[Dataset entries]
- Opening Delimiter -

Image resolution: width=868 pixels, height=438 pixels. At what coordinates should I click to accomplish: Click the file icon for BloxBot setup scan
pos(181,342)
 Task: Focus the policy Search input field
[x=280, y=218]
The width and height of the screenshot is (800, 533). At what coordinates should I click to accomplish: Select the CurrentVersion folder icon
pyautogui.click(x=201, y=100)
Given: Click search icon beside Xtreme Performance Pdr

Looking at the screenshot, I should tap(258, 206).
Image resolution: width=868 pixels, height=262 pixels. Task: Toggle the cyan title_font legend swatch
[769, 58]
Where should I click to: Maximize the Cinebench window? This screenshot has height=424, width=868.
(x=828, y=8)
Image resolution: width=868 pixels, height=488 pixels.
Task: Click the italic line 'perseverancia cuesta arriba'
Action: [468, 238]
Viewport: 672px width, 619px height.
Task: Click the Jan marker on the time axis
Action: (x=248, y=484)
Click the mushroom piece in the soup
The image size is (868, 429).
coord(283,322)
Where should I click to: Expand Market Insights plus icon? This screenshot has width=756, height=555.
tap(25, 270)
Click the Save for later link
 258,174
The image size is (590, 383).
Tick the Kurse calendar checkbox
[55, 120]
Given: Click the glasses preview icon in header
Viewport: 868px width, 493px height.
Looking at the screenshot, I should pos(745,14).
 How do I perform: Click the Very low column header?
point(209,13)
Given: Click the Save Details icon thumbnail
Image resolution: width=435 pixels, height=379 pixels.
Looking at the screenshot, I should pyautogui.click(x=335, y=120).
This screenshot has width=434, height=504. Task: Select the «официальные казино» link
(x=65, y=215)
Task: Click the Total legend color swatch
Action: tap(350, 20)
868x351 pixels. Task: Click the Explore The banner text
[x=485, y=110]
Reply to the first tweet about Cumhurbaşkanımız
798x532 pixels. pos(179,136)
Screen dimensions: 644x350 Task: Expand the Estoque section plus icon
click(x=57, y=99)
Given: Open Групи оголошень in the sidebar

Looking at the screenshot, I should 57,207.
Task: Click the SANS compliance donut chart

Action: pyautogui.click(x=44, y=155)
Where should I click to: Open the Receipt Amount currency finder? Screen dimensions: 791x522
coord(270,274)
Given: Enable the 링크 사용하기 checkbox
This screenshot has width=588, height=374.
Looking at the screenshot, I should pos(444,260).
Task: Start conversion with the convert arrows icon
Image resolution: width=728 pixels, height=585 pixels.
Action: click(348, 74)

- Closing Delimiter -

*Problem requirements:* After reading the data above, return it verbatim in full.

*Result of the task:*
Image resolution: width=868 pixels, height=438 pixels. At what coordinates should I click to accomplish: Click the file icon for BloxBot setup scan
pos(181,342)
 Task: Focus the policy Search input field
[x=280, y=218]
The width and height of the screenshot is (800, 533). At what coordinates should I click to accomplish: Select the CurrentVersion folder icon
pyautogui.click(x=201, y=100)
Given: Click search icon beside Xtreme Performance Pdr

Looking at the screenshot, I should tap(258, 206).
Image resolution: width=868 pixels, height=262 pixels. Task: Toggle the cyan title_font legend swatch
[769, 58]
Where should I click to: Maximize the Cinebench window? This screenshot has height=424, width=868.
(x=828, y=8)
Image resolution: width=868 pixels, height=488 pixels.
Task: Click the italic line 'perseverancia cuesta arriba'
Action: [468, 238]
Viewport: 672px width, 619px height.
Task: Click the Jan marker on the time axis
Action: (x=248, y=484)
Click the mushroom piece in the soup
The image size is (868, 429).
coord(283,322)
Where should I click to: Expand Market Insights plus icon? This screenshot has width=756, height=555.
tap(25, 270)
Click the Save for later link
 258,174
The image size is (590, 383).
Tick the Kurse calendar checkbox
[55, 120]
Given: Click the glasses preview icon in header
Viewport: 868px width, 493px height.
Looking at the screenshot, I should pos(745,14).
 How do I perform: Click the Very low column header?
point(209,13)
Given: Click the Save Details icon thumbnail
Image resolution: width=435 pixels, height=379 pixels.
Looking at the screenshot, I should pyautogui.click(x=335, y=120).
This screenshot has width=434, height=504. Task: Select the «официальные казино» link
(x=65, y=215)
Task: Click the Total legend color swatch
Action: tap(350, 20)
868x351 pixels. Task: Click the Explore The banner text
[x=485, y=110]
Reply to the first tweet about Cumhurbaşkanımız
798x532 pixels. pos(179,136)
Screen dimensions: 644x350 Task: Expand the Estoque section plus icon
click(x=57, y=99)
Given: Open Групи оголошень in the sidebar

Looking at the screenshot, I should 57,207.
Task: Click the SANS compliance donut chart

Action: pyautogui.click(x=44, y=155)
Where should I click to: Open the Receipt Amount currency finder? Screen dimensions: 791x522
coord(270,274)
Given: Enable the 링크 사용하기 checkbox
This screenshot has width=588, height=374.
Looking at the screenshot, I should pos(444,260).
Task: Start conversion with the convert arrows icon
Image resolution: width=728 pixels, height=585 pixels.
Action: click(348, 74)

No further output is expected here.